Ruben, the measure’s sponsor, said there is no law of this kind in the U.S., although bills on the subject are before 13 state legislatures. But following the hearing, committee chairman Joseph E. Owens (D-Montgomery) termed the measure ‘drastic.’

Articles appear as they were originally printed in The Washington Post and may not include subsequent corrections.  Bold Letters were added for emphasis.

To read more of what Jim Wright defended that day, click here and read the other article that tell the story of one of the victims of these cults whom Jim Wright bizarrely defended.

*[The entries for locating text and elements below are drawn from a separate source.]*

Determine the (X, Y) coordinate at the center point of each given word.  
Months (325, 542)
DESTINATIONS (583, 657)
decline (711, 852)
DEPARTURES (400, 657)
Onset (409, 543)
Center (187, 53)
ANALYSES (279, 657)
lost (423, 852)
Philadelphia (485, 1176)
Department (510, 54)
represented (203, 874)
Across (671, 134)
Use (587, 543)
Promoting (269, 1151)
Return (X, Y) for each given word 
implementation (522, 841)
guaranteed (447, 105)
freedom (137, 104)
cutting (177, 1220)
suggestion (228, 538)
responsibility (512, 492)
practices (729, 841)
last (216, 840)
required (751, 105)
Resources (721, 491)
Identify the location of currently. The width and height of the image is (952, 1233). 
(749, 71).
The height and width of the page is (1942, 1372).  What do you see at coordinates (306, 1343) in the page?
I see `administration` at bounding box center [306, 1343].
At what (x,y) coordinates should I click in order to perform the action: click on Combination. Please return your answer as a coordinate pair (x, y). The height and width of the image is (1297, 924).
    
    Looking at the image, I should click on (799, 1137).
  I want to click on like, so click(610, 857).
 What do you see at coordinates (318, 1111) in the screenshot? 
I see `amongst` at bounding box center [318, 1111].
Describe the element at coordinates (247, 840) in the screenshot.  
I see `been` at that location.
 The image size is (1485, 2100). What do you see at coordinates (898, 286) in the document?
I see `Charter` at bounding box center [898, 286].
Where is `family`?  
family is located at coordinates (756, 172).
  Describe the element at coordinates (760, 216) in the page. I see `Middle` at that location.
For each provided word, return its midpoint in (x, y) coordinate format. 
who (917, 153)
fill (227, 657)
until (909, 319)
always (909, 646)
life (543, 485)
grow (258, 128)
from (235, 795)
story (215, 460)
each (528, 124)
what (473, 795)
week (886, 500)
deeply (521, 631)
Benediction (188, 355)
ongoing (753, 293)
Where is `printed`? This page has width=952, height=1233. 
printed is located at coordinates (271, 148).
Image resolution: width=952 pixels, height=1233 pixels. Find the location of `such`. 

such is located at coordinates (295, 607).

Jim Wright’s Continued Pattern of Stubbornness, an Unteachable Spirit and Attention Grabbing

Jim Wright, Wolf in Sheep's Clothing

Jim Wright, Hiding His Past

Since that time, Jim Wright’s pattern of attention gathering for himself at the expense of the causes he claims to promote has continued.  The scope of his influence has become narrower as people in organizations, like the Moral Majority did, realize that his behavior and support is a liability and that he is stubborn and either unwilling or incapable of being corrected once he gets an idea in his head and chooses to pursue it.  He’s been kicked out of the Moral Majority, rejected from leadership roles in local churches and even excommunicated from a local church in Manassas Virginia and most recently by the Organic Church community in Northern Virginia and many nationally known organic authors.  (Update April 2015: Its since been discovered based on Jim Wright’s own writing that he was also part of a group thrown out of a United Methodist Church in Davidsonville, MD. in the 1970s)  Jim is now trying to continue his activities through the Internet by creating an internet persona along with organizations which operate in secret with no names associated other than Jim’s and his second wife’s.

Beware of Jim Wright.  Those who are victims of Clergy and Sexual Abuse in particular along with some bloggers have been deceived by him, and they give him support by allowing him to post and promote himself on their sites and sadly, those people may well harm their own cause as this information continues to come out.  There is a great deal more in other venues including things more recent than this which continue to testify to the instability and lack of shame that has characterized Jim Wright’s self-aggrandizing patterns of behavior.